Editorial: Cambio estructural o nostalgia estatal
El domingo, Argentina no elige solo representantes: define una dirección. Detrás de cada voto se debate si el país se anima a encarar las transformaciones de fondo que demanda su estancamiento crónico, o si vuelve a la seguridad conocida de un Estado que promete contención, aunque a menudo a costa de su propia sustentabilidad.
Durante décadas, el país ha oscilado entre el impulso reformista y la resistencia a cambiar. Se ha gastado más de lo que se produce, se ha subsidiado más de lo que se genera y se ha administrado con parches donde hacía falta cirugía. Esa inercia no es solo económica: es cultural. Es la nostalgia de un Estado que todo lo abarca, que promete «facilitarte la vida», aun cuando su estructura ya no lo soporta.
La propuesta libertaria —más allá de los modales y las polémicas— apunta a un rediseño integral. Reducir el peso del Estado, liberar fuerzas productivas, simplificar impuestos, revisar el sistema laboral y modernizar la administración pública no son consignas extremas: son pasos lógicos para que un país con talento y recursos vuelva a crecer. Pero esas reformas no se sostienen sin consensos legislativos sólidos ni instituciones que les den previsibilidad.

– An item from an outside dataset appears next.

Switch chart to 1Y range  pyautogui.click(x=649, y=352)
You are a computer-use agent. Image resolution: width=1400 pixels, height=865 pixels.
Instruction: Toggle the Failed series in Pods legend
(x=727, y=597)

El otro modelo, el del “Estado presente”, apela a una memoria colectiva de protección social y a una justicia distributiva necesaria en su origen, pero deformada por la práctica. En su versión actual, suele traducirse en redes clientelares, gasto sin control y una política económica que confunde asistencia con desarrollo. El resultado es conocido: inflación persistente, fuga de capital humano y desconfianza.
Sin embargo, el debate no debería plantearse como un choque de dogmas, sino como una discusión adulta sobre eficiencia y equidad. El mundo ha cambiado, y las economías que progresan no son las que subsidian la supervivencia, sino las que crean las condiciones para la productividad. El desafío argentino es combinar orden macroeconómico con políticas sociales inteligentes, no eternamente dependientes.
Este domingo se vota, en definitiva, una hipótesis de país. ¿Queremos un Estado más liviano, moderno y transparente, capaz de acompañar al sector privado sin asfixiarlo? ¿O preferimos mantener el modelo que promete protección pero nos condena a la incertidumbre permanente?
La estabilidad no se decreta: se construye. Y las reformas estructurales —por más impopulares que parezcan— son la base de ese edificio. No hay crecimiento posible sin inversión, ni inversión sin confianza. Y la confianza nace del orden, la previsibilidad y la honestidad administrativa.
Quizá por eso esta elección no sea una más. Es un punto de inflexión entre el país que podríamos ser y el país que seguimos recordando. Y, como toda elección de fondo, no se decide con consignas: se decide con coraje.
Y los sanluiseños… ¿Cómo votarán esta vez?
En San Luis, los votantes jugaron su propio ajedrez en 2023: eligieron a Javier Milei como presidente, pero también a Claudio Poggi, un dirigente que hoy lo respalda con cautela, sin perder su instinto de supervivencia peronista. Porque en la política puntana —como en sus montañas que cambian de tono según la hora— nadie se declara del todo fuera del sistema. Poggi no volverá a los brazos del peronismo de Alberto Rodríguez Saá ni de Cristina Fernández, pero sabe moverse entre las grietas del poder con la destreza de quien entiende que en esta provincia, las lealtades son estaciones, no destinos.